By Patrick Hunout and Brent Shea - posted Monday, 22 September 2003


A third major component of contemporary Western morality is consumerism. Much has been said about the consumption-oriented society. Control over others, through processes of possession, domination, and seduction, are the main mechanisms at work here. Wealth is supposed to be the natural aim of human action and the sole source of prestige, respect and social status. This is of course encouraged by marketing campaigns that sometimes run very deep, such as those purveyed by the automotive industry. There are people who withdraw from business and worldly preoccupations, and turn towards the wisdom of countries where spirituality is still rooted in the culture. (Gandhi had defined Indian identity as a spiritual one, opposed to Western "materialism".) This is a reaction against the excesses of possession values, for which is substituted detachment.

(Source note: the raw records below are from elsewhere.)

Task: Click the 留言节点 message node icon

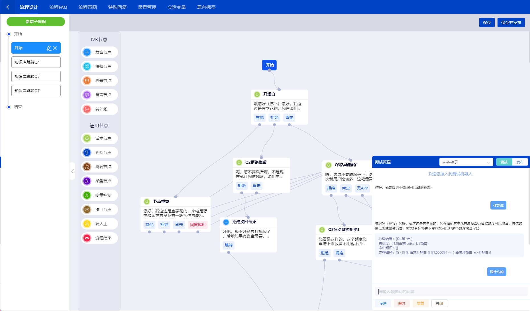Action: pyautogui.click(x=87, y=95)
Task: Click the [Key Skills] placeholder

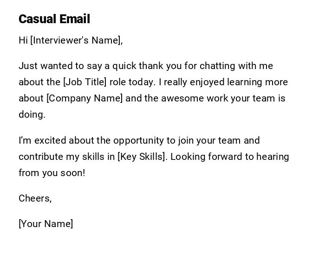Action: coord(142,157)
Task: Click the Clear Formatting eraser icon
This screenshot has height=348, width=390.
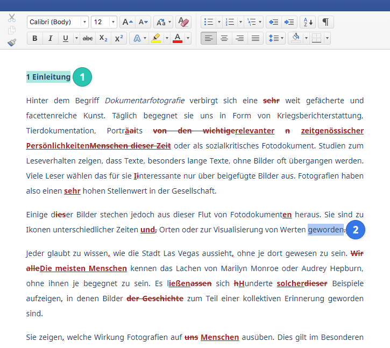Action: coord(183,22)

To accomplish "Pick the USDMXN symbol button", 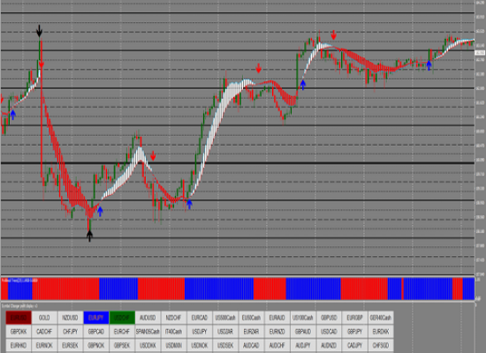I will click(x=173, y=345).
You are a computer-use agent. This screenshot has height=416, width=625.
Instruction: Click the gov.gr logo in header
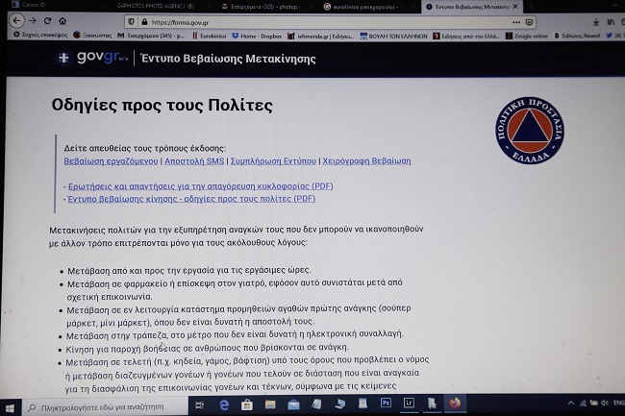click(x=90, y=59)
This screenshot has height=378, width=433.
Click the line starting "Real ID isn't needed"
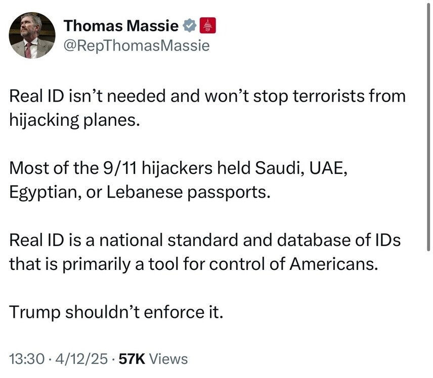(x=207, y=97)
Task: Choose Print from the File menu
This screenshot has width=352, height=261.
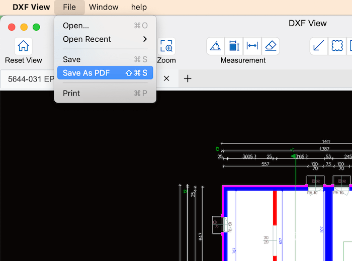Action: (105, 93)
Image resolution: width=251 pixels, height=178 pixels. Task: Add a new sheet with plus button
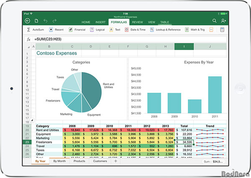(116, 161)
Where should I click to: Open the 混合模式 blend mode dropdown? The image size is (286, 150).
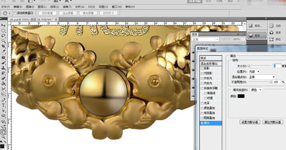[x=262, y=77]
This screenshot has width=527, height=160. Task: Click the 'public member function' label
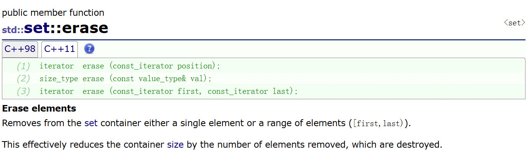pyautogui.click(x=53, y=13)
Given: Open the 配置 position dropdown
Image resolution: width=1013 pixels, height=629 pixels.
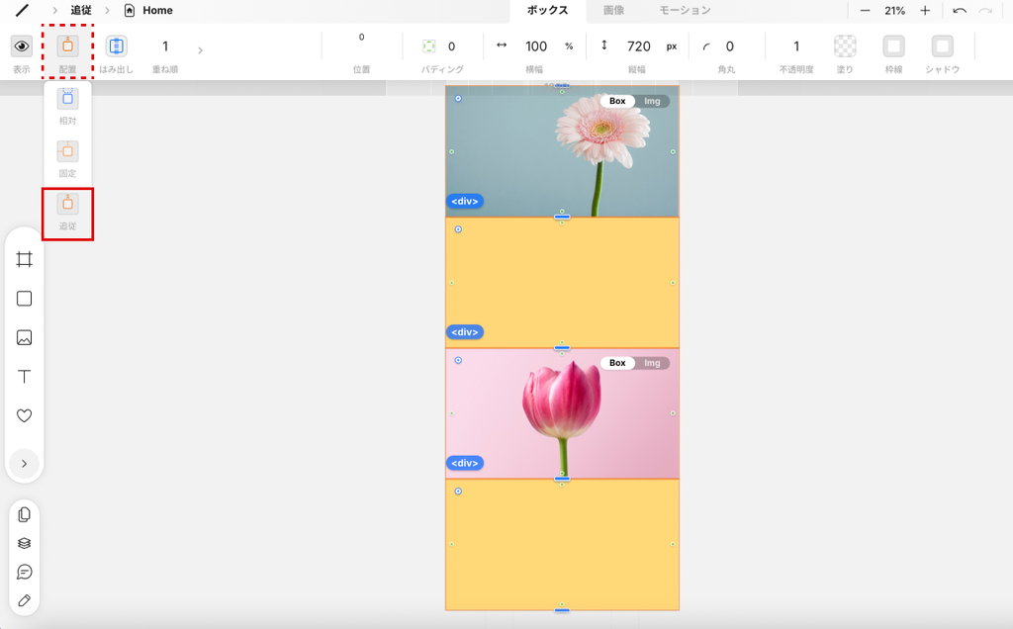Looking at the screenshot, I should [67, 46].
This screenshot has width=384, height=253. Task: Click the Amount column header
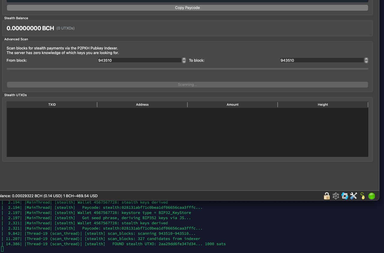233,105
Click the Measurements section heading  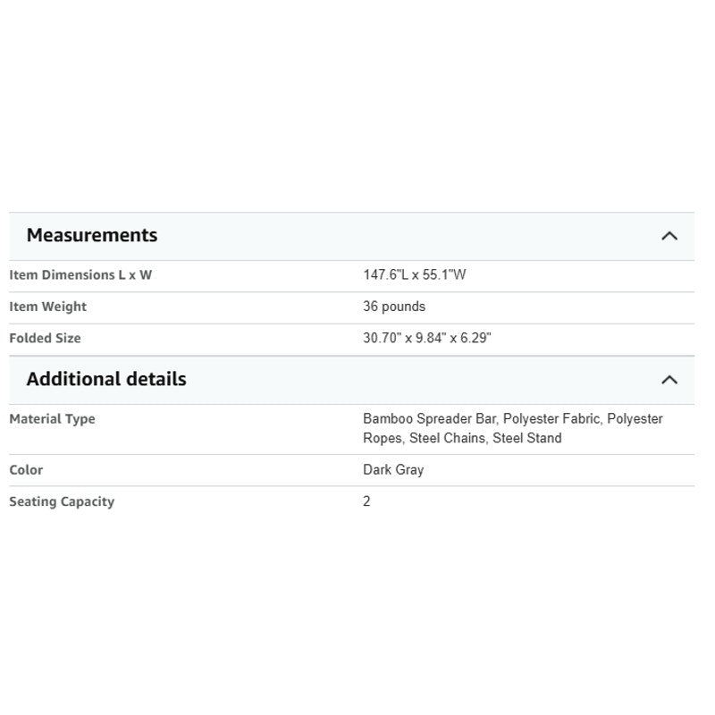click(92, 235)
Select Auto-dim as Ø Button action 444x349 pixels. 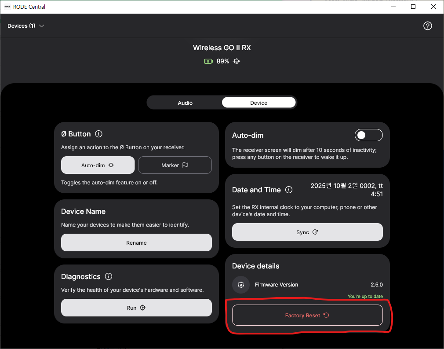point(98,165)
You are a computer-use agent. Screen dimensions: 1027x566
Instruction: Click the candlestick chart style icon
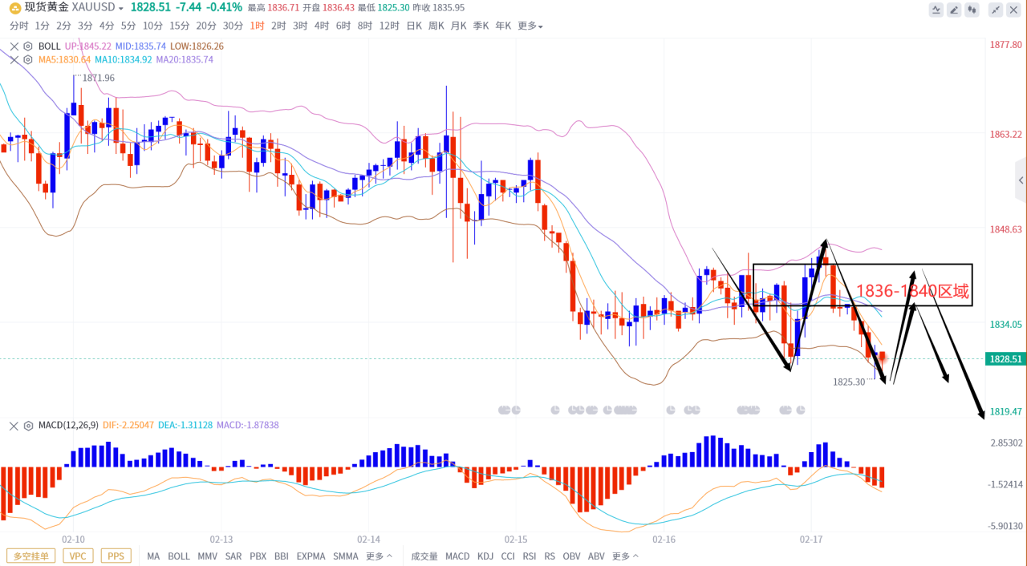[972, 10]
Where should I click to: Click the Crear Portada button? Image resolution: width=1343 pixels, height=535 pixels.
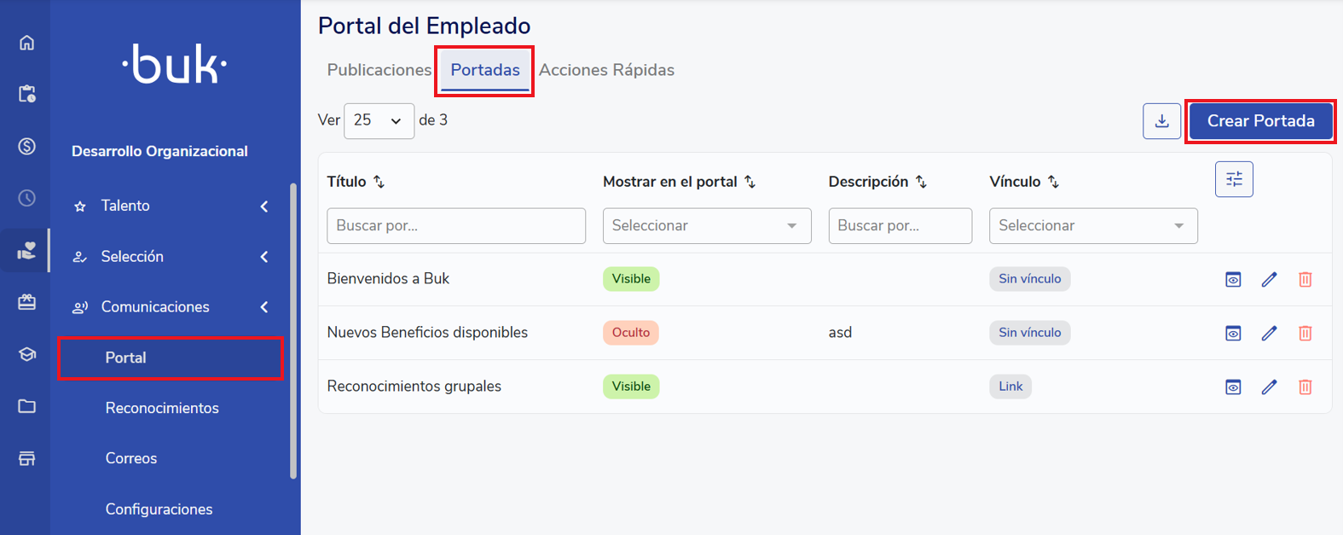point(1260,121)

In general, spiritual consciousness and preoccupations are progressing significantly in the Western countries, as evidenced in clothing and hairstyle fashions and musical trends expressing the fascination Westerners feel for the spiritual far East.

The TISR MODEL, elaborated by Patrick Hunout in the years 1995-1996, is an attempt to reach global understanding of the current transformations occurring in our contemporary societies. This diagrammatic model represents the consistency that exists between three dimensions: economic flexibility that produces precariousness, immigration that produces anomie, and individualism that produces a cellular, atomistic society.

These three trends contribute to further destruction of the social link. Individualism first helps develop "autonomous" and "proactive" individuals, whose behaviors adapt in a quicker, easier way to economic and technological changes in the market economy, and whose sophisticated tastes (presented as a way to "personal identity") allow some outlet for innovative, often useless, products.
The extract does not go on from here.